- [WRITTEN TASK]
Pick out and copy every line of the entries below that contains the string "pixels". Case counts.

Excerpt from a dataset:

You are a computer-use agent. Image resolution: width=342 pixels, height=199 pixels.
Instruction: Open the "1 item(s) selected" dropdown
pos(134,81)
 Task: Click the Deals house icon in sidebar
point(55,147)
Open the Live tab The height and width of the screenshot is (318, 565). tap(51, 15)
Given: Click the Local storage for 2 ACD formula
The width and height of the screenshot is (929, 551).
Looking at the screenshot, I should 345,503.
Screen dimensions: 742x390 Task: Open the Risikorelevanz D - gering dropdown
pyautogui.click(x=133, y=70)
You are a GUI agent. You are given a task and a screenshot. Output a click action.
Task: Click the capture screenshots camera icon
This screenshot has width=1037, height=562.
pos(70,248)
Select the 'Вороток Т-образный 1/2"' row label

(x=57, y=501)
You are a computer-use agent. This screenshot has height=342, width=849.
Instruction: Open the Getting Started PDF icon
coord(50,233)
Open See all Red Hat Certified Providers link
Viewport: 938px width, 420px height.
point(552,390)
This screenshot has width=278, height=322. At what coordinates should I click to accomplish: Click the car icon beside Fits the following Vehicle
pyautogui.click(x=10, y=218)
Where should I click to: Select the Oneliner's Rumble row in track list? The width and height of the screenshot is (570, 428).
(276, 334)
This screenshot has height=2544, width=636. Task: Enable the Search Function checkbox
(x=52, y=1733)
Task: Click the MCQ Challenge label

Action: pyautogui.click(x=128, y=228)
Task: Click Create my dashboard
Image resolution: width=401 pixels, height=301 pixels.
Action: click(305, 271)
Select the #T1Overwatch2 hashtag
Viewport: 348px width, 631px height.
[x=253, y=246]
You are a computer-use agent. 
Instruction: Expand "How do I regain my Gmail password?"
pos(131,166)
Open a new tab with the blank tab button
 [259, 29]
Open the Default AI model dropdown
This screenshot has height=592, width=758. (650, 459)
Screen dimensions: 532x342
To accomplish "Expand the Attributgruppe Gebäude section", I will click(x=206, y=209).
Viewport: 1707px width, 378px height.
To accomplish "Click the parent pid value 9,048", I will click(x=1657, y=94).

- [RESULT OF THE EXERCISE]
You are a computer-use agent. Image resolution: width=342 pixels, height=199 pixels.
Image resolution: width=401 pixels, height=301 pixels.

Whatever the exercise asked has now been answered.